__Try it__.
Using the records below, transcribe word for word the stretch from the line that contains "You are a computer-use agent. The image size is (972, 741)." through the line that contains "Click the RESULT column header", both end lines included, and nothing else.
--- START ---
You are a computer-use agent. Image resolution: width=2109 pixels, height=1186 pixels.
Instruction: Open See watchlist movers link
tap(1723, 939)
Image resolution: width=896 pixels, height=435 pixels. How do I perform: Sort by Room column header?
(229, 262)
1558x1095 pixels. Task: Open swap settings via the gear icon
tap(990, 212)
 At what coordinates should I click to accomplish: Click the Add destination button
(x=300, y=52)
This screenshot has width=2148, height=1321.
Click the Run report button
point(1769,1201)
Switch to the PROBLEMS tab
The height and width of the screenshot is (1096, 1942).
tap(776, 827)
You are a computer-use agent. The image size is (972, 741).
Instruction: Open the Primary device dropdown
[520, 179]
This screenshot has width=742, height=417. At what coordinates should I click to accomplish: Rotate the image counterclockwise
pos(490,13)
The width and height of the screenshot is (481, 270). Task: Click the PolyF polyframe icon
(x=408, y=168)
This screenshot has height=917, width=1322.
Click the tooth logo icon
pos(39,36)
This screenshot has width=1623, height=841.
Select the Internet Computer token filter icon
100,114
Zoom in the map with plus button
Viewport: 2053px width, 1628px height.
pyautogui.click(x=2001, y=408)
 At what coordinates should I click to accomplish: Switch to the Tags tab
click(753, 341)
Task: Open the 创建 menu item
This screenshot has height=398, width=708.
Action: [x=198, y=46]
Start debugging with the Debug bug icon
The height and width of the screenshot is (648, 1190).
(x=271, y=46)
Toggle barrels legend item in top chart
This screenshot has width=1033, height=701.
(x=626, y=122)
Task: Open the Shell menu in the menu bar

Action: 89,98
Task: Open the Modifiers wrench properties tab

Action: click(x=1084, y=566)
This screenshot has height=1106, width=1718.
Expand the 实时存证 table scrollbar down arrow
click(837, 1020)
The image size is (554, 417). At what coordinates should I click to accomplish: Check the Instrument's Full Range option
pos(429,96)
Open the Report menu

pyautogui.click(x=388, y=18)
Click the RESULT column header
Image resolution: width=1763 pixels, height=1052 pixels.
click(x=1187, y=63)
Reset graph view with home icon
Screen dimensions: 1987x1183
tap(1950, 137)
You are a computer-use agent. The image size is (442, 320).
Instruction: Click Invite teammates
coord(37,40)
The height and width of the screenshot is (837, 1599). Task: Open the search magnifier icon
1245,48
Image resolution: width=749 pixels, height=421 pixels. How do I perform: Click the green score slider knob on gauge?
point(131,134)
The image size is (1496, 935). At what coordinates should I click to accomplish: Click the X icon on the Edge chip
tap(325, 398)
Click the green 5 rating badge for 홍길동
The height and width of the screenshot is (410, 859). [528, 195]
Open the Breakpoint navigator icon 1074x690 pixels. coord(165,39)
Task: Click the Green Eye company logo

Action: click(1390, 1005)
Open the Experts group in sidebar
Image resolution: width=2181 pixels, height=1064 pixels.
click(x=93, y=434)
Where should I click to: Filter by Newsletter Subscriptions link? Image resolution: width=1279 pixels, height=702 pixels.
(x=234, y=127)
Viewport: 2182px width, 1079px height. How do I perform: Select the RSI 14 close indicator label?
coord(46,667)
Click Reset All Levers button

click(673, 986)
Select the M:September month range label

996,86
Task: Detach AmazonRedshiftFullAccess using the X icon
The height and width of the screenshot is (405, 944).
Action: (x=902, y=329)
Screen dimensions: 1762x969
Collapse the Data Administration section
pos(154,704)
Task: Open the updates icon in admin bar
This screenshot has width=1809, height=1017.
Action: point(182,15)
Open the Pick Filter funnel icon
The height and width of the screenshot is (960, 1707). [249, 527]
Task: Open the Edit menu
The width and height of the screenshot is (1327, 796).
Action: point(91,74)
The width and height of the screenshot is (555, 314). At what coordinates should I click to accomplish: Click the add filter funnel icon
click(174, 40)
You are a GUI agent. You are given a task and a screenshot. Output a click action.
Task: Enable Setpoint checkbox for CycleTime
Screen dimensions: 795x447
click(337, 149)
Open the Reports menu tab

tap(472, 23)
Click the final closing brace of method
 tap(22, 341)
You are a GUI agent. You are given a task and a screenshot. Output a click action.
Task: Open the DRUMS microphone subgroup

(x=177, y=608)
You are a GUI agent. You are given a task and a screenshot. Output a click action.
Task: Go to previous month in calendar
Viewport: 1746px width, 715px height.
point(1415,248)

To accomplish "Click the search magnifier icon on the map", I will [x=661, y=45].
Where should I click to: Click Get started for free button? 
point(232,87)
--- END ---
__Task output__.
You are a computer-use agent. The image size is (972, 741).
Instruction: Open the Primary device dropdown
[520, 179]
This screenshot has width=742, height=417. At what coordinates should I click to accomplish: Rotate the image counterclockwise
pos(490,13)
The width and height of the screenshot is (481, 270). Task: Click the PolyF polyframe icon
(x=408, y=168)
This screenshot has height=917, width=1322.
Click the tooth logo icon
pos(39,36)
This screenshot has width=1623, height=841.
Select the Internet Computer token filter icon
100,114
Zoom in the map with plus button
Viewport: 2053px width, 1628px height.
pyautogui.click(x=2001, y=408)
 At what coordinates should I click to accomplish: Switch to the Tags tab
click(753, 341)
Task: Open the 创建 menu item
This screenshot has height=398, width=708.
Action: [x=198, y=46]
Start debugging with the Debug bug icon
The height and width of the screenshot is (648, 1190).
(x=271, y=46)
Toggle barrels legend item in top chart
This screenshot has width=1033, height=701.
(x=626, y=122)
Task: Open the Shell menu in the menu bar

Action: 89,98
Task: Open the Modifiers wrench properties tab

Action: click(x=1084, y=566)
This screenshot has height=1106, width=1718.
Expand the 实时存证 table scrollbar down arrow
click(837, 1020)
The image size is (554, 417). At what coordinates should I click to accomplish: Check the Instrument's Full Range option
pos(429,96)
Open the Report menu

pyautogui.click(x=388, y=18)
Click the RESULT column header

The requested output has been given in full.